WebAssembly and JavaScript: Improvement or Competition?
Webassembly and JavaScript

On July 17 Google, Microsoft and Mozilla announced their collective project – WebAssembly (short – wasm). Apple is also involved in it, because WebKit joined developers team. An open community has been already created on GitHub.

WebAssembly is going to be a new binary format for web browsers that can give 20 times faster performance. The idea is to make an ability to compile code written in different programming languages for browsers and execute it inside the JavaScript engine. C/C++ were announced as first ones to try.

This news sounds great, because it was announced not by a small group of enthusiasts, but by web giants. It is obvious that the problem usually is not the performance. The problem is the consensus between all web browsers and platforms. And the only way to overcome it effectively is a compromise between all of the major players, acception of a standard with which all agree.

But what does entering of other languages into interaction between users and browsers mean for JavaScript, which always was the only option for this action?

Despite the fact that there are lots of voices on the web shouting that WebAssembly is going to bury JavaScript, it certainly won’t happen. First of all, popularity of a programming language is determined not by its syntax, but by a number of people who work with it, by developers who make new applications and software every day. New programming languages appear from year to year and experts may say they are somehow better than existing ones, but if nobody uses them, they actually are going to be forgotten. At the same time, existing and “popular” ones are developing, getting filled up with new libraries, preparing more and more solutions to solve particular problems of the web.

Additional arguments for the long life of JS are given by wasm founders themselves. They say that the aim is not to replace JavaScript, but to add more functionality, make it more powerful and increase the speed of code running.

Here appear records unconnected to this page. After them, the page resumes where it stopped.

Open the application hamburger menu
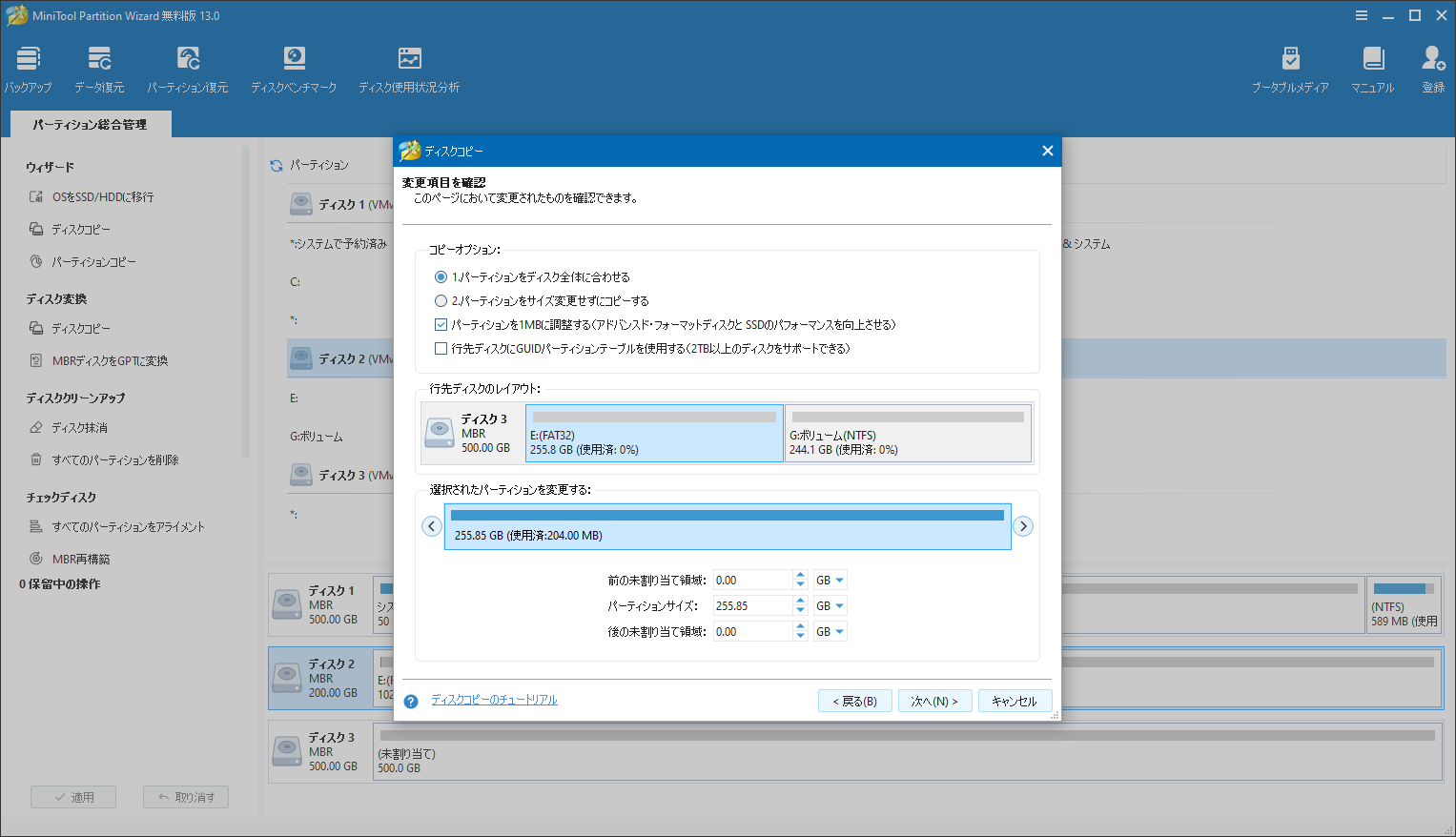 [x=1361, y=14]
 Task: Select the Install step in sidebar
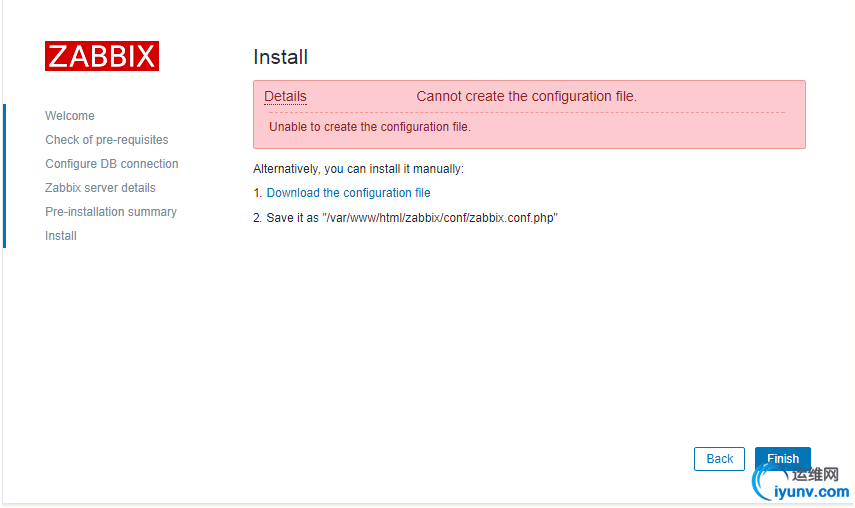(61, 236)
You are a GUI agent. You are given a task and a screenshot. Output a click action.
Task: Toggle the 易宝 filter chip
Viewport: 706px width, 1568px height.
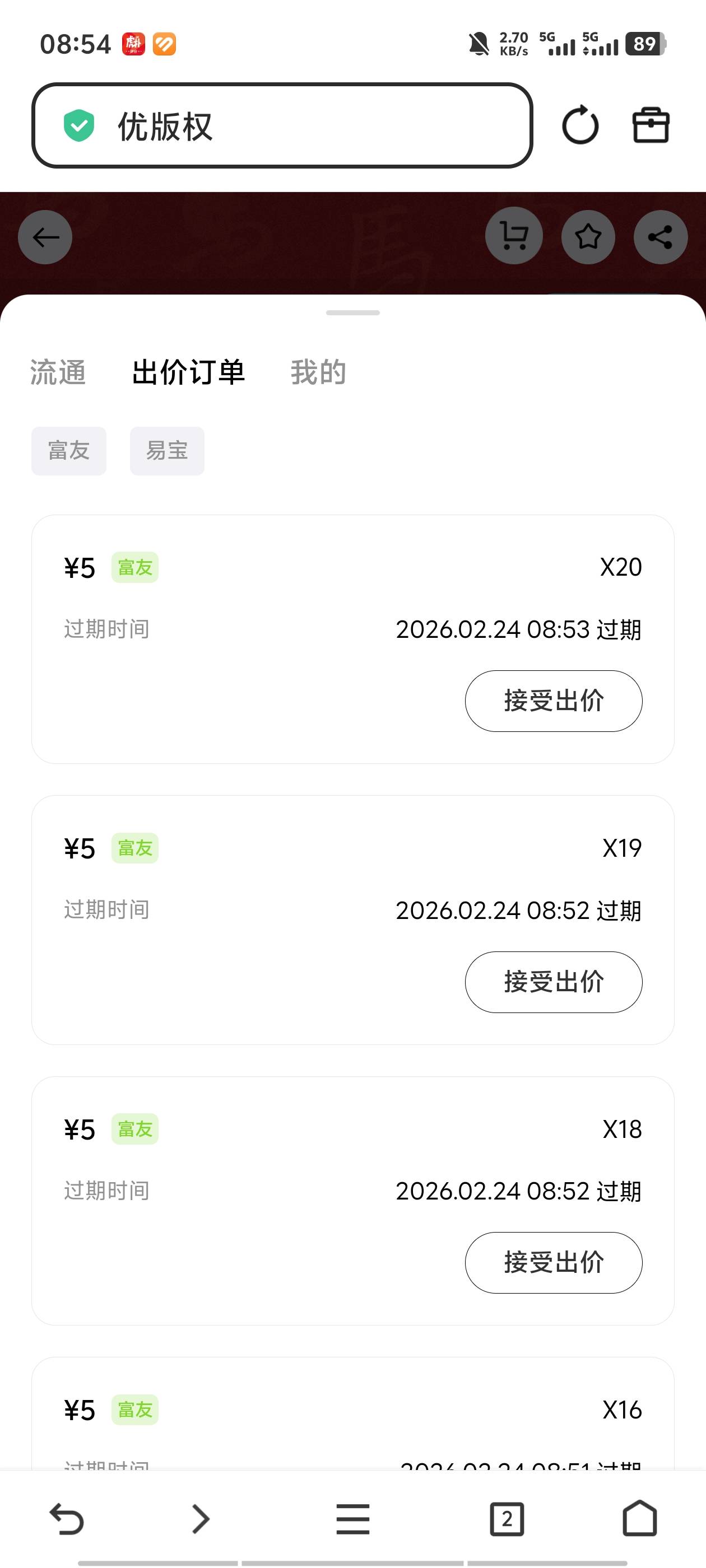pos(167,451)
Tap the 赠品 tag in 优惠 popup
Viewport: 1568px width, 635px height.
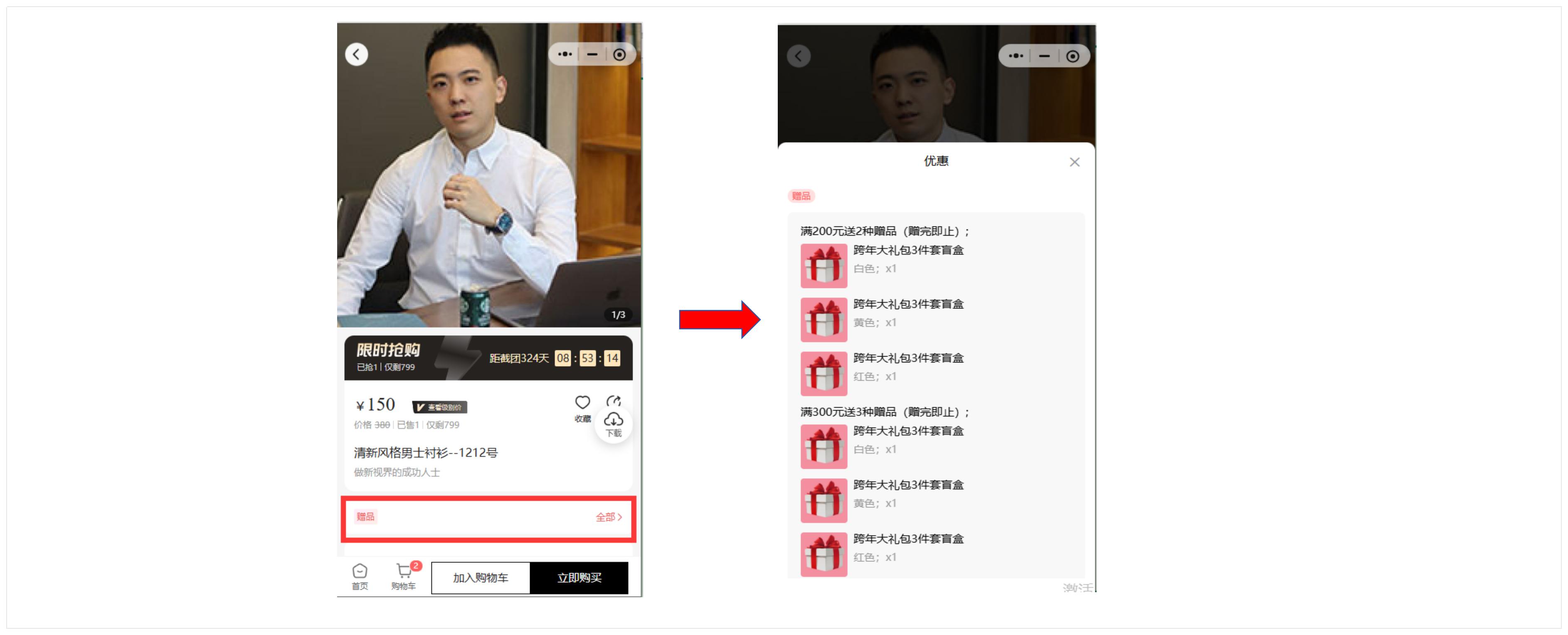[x=801, y=196]
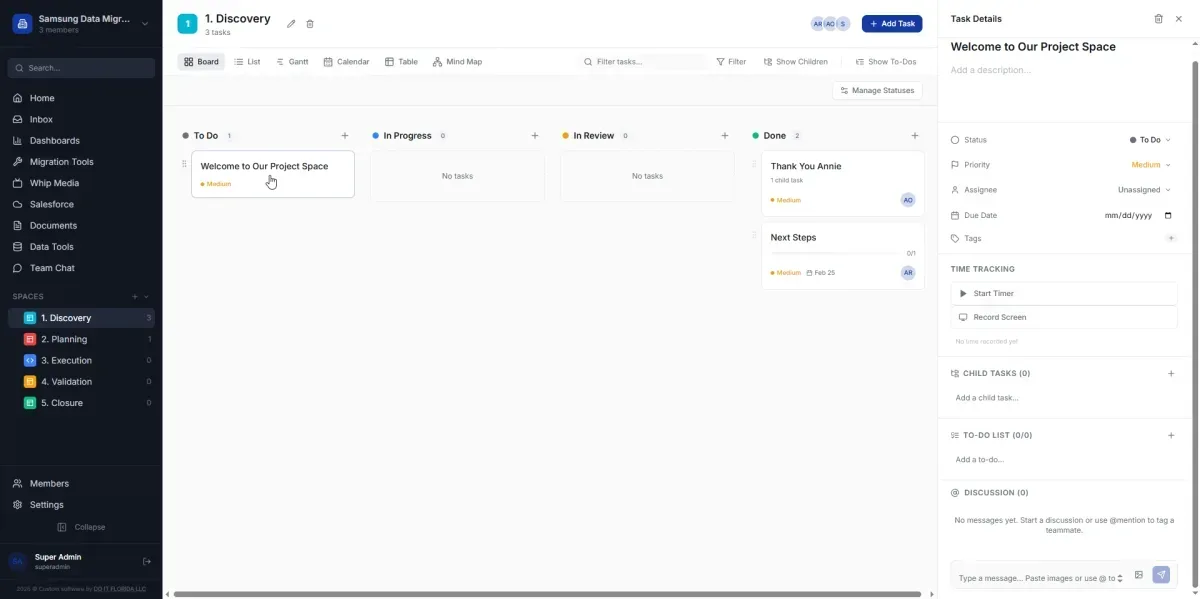Image resolution: width=1200 pixels, height=599 pixels.
Task: Click the trash icon beside the Discovery title
Action: click(310, 24)
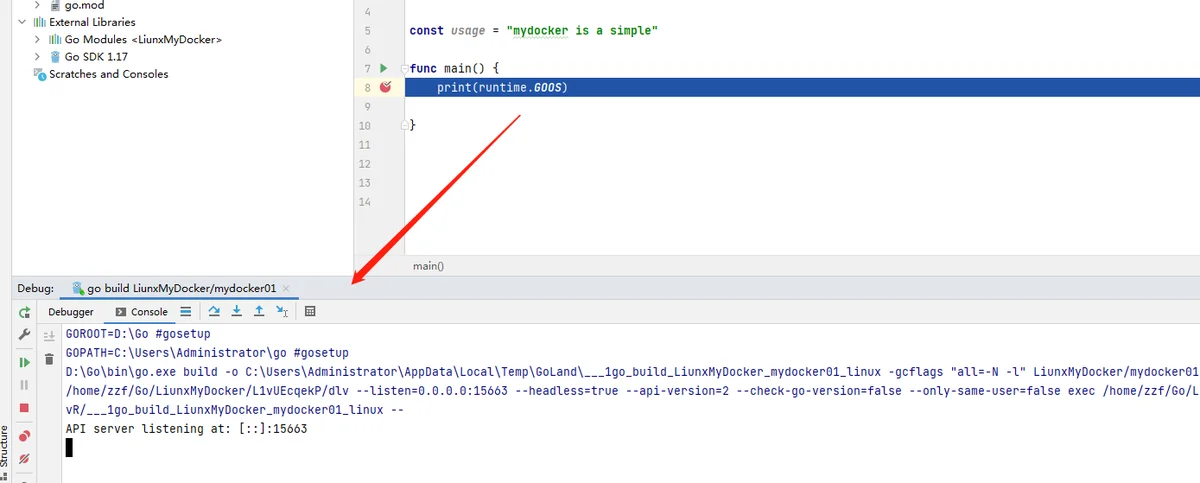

So, the solution probably can satisfy both apologists and critics of JS: increasing JS productivity and ability to compile other languages.

There are also additional questions like will it be possible to see the source code of website (with a simple Ctrl+U) or we’ll see only a huge list of a binary code, unable to understand it without pulling it back to decoder. Another one – would it be easy to debug errors in WebAssembly? There are even concerns that release of wasm may mean the end of the Open Web.

Finally, this project is at the very early stage and no one gives a word about when this new bytecode for the web will be done. It is also difficult to say what it will look like in the end. That’s why we can’t say for sure how it will influence the web or particular programming languages. There are too many questions to ask and too many uncertain things to predict.